Plaidoyer pour un Parlement renforcé

J’ai publié un rapport avec la Fondation Jean Jaurès intitulé « Plaidoyer pour un Parlement renforcé – 25 propositions concrètes pour rééquilibrer les pouvoirs ».  Ce rapport est né de deux éléments. D’abord du mélange entre mon regard neuf de députée issue de la société civile sur nos institutions et de mes 5 ans de pratique à la présidence de la commission des Lois. Ensuite, d’un constat : sur le terrain, beaucoup de nos concitoyens me disent se sentir mal voire pas représentés. Je vois dans ces critiques une attente : celle que le Parlement redevienne le lieu privilégié de la représentation et du débat. A rebours des propositions grandiloquentes parfois lancées dans le débat public, dont les effets sont bien souvent incertains, j’ai donc fait le choix de formuler 25 propositions techniques mais efficaces pour apporter une réponse parlementaire concrète à la crise démocratique actuelle.

Ces propositions visent d’abord à redonner au Parlement la maîtrise du temps. Le temps n’est jamais perdu quand il s’agit de bien légiférer. Plus nous aurons de temps en amont de l’examen de projets de loi, mieux nous travaillerons. Car cela permet de consulter les citoyens et les corps intermédiaires, de mener des travaux préparatoires bien en amont. Je crois que le Parlement peut et doit ainsi devenir le lieu de l’élaboration du consensus politique. C’est essentiel car les Français sont lassés des oppositions stériles. Et cela fonctionne. Je l’ai vu à la commission des Lois : l’amende forfaitaire pour lutter contre la consommation de stupéfiants est nés de nos travaux et a fait l’unanimité ; le verrou de Bercy a été aménagé afin de renforcer la lutte contre la fraude fiscale parce que nous nous sommes saisis du sujet très tôt et avons réussi à parvenir à des conclusions communes. Le dépassement des clivages n’est à mon sens pas un slogan : c’est une exigence et l’un des moyens de faire des lois de qualité. Mais il faut se donner les moyens de ce dépassement, donc se donner du temps et la capacité de mieux prévoir nos travaux. Je propose donc d’instaurer une session ordinaire unique, du 15 septembre au 30 juillet, pour mettre fin aux sessions extraordinaires qui restreignent les prérogatives des assemblées. Je propose également que le gouvernement nous présente chaque année le programme de travail législatif et que chaque ministre détaille sa feuille de route devant la commission compétente pour plus de prévisibilité. Je suis par ailleurs d’accord avec la généralisation de la procédure accélérée qui permet une seule lecture dans chaque chambre au lieu de deux – sauf pour des textes nécessitant une longue maturation, sur les questions sociétales par exemple -, mais à condition d’instaurer des délais d’examens incompressibles. La nécessaire rapidité du parcours législatif ne doit pas se faire au détriment de la qualité du travail parlementaire.

====

Exercice proposé 1: Dans le plaidoyer pour un Parlement renforcé, entre quelles dates se tiendrait la session ordinaire unique proposée ?

Enregistrements fournis:
====

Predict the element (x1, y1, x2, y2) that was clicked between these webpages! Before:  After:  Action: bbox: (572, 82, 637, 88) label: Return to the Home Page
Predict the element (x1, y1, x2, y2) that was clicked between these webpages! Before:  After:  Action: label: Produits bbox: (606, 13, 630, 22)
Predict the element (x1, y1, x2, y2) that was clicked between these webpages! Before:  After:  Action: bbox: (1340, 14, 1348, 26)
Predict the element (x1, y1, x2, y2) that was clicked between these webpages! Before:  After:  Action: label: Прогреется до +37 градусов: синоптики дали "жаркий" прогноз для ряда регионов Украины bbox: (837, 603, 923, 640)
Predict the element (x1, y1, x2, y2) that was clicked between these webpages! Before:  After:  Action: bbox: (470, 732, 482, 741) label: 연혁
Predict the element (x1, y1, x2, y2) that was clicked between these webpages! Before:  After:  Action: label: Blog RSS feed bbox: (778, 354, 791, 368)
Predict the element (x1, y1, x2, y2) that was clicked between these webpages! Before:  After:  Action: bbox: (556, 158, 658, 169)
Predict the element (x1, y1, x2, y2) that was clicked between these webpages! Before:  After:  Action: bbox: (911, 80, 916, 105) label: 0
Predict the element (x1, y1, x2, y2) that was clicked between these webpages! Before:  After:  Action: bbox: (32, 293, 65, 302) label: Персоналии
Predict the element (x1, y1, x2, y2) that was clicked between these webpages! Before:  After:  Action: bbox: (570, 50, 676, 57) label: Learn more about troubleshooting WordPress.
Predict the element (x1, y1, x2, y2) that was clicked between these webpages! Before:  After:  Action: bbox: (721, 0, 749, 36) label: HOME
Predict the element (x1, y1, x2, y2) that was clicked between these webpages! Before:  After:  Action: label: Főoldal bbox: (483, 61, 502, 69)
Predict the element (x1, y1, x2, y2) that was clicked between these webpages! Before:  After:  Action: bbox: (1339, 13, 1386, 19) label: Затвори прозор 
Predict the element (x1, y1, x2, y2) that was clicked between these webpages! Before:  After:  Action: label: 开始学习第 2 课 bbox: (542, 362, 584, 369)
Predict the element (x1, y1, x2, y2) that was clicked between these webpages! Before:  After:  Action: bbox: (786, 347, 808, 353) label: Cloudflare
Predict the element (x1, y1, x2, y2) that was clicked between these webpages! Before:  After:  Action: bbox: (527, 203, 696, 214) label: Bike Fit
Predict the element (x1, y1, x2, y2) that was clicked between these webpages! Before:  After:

====

Exercice proposé 2: Veuillez reproduire tous les enregistrements, depuis leur début jusqu'à la ligne contenant « 14, 1348, 26) » incluse, en remplaçant « webpages » par « pages » et sans rien modifier d'autre.

Résultat obtenu 1: Du 15 septembre au 30 juillet.

Résultat obtenu 2:
Predict the element (x1, y1, x2, y2) that was clicked between these pages! Before:  After:  Action: bbox: (572, 82, 637, 88) label: Return to the Home Page
Predict the element (x1, y1, x2, y2) that was clicked between these pages! Before:  After:  Action: label: Produits bbox: (606, 13, 630, 22)
Predict the element (x1, y1, x2, y2) that was clicked between these pages! Before:  After:  Action: bbox: (1340, 14, 1348, 26)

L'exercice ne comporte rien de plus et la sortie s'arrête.